For People Like Us
Sexual Minorities / VISIBILITY
In a coffee shop in Mumbai I waited nervously to meet 'the community'. I had just moved back to the city after years abroad and begun the search for other lesbians. Already I had been warned by Sakshi, who had come to make contact with me and make sure that I was not a reporter, that levels of trust were low. This was not only because of the need for confidentiality but also because women from The Outside, she told me tactfully, tended to take up so much space; tended 'to assume that their priorities are ours'. We were sitting by the cash register. When the phone rang and the server asked for Sakshi, I was close enough to hear the voice on the other end, demanding: 'Well? Shall I come to meet her? Is she Us?'
When I first started working as a reporter at the Times of India, the breaches of trust I engaged in while trying to promote lesbian visibility were multiple and unthinking, unprepared as I was for the difficulties of being both Us and Not-Us. When the group in Mumbai began working towards the first nationwide retreat for 'women who love women' I helped organize it, participated in it and then wrote about it. It was a conflict on many levels: between organizing collectively and yet representing 'Us' as an individual; between what I knew readers needed to hear and what I didn't know that lesbians were unwilling to share.

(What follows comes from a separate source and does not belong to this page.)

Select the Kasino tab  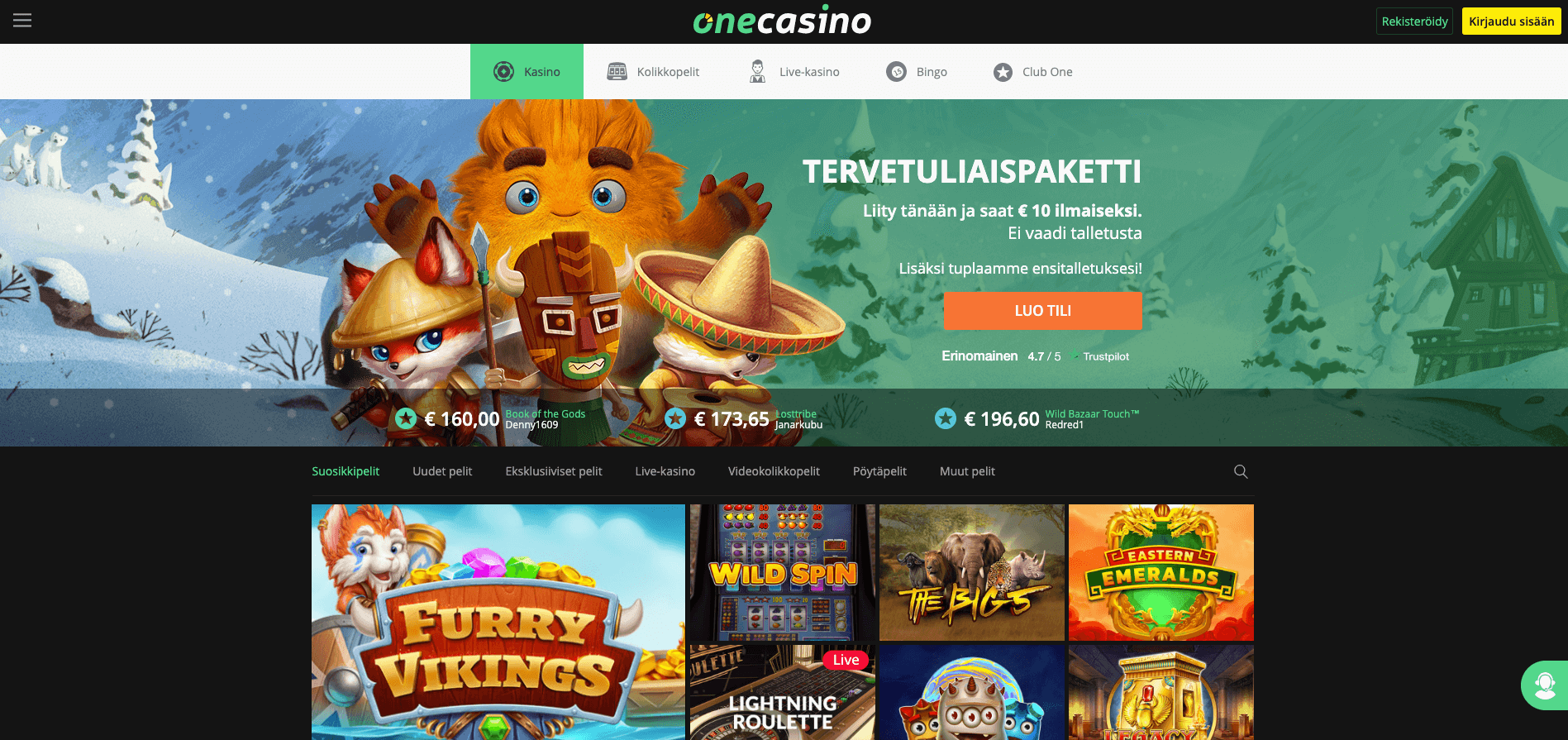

I also had to think about Us and Not-Us on many levels when I began the work of compiling Facing the Mirror, a collection of writings by lesbians in India. As soon as word of the project spread, I started receiving letters from men, offering to write about lesbian fantasies, about threesomes, about wishing to be lesbians for a day, about their lesbian wives. I had never expected this.
Some Indian lesbians themselves objected to the Facing the Mirror project on political grounds. One told me that there was no purpose to putting the existence of Indian lesbians into words, since it would just cement and make public the divisions between lesbians and women at large - divisions which we should be working to erase.
'Militant lesbians aren't aware of the existing spaces,' she said. 'Think about the ladies' compartment of the trains, you see women together there all the time. They hold hands, and from their faces you know that it is bliss.'
I tried to persuade her to change her mind - after all, that very week there had been an article in a women's magazine talking about the scourge of lesbians in train compartments. Such single-sex spaces of safety were increasingly rare, increasingly threatened. But she merely shook her head, told me that both the verbalizing of same-sex desire and the violent reactions against that desire were marginal to the vast reality of an Indian tolerance.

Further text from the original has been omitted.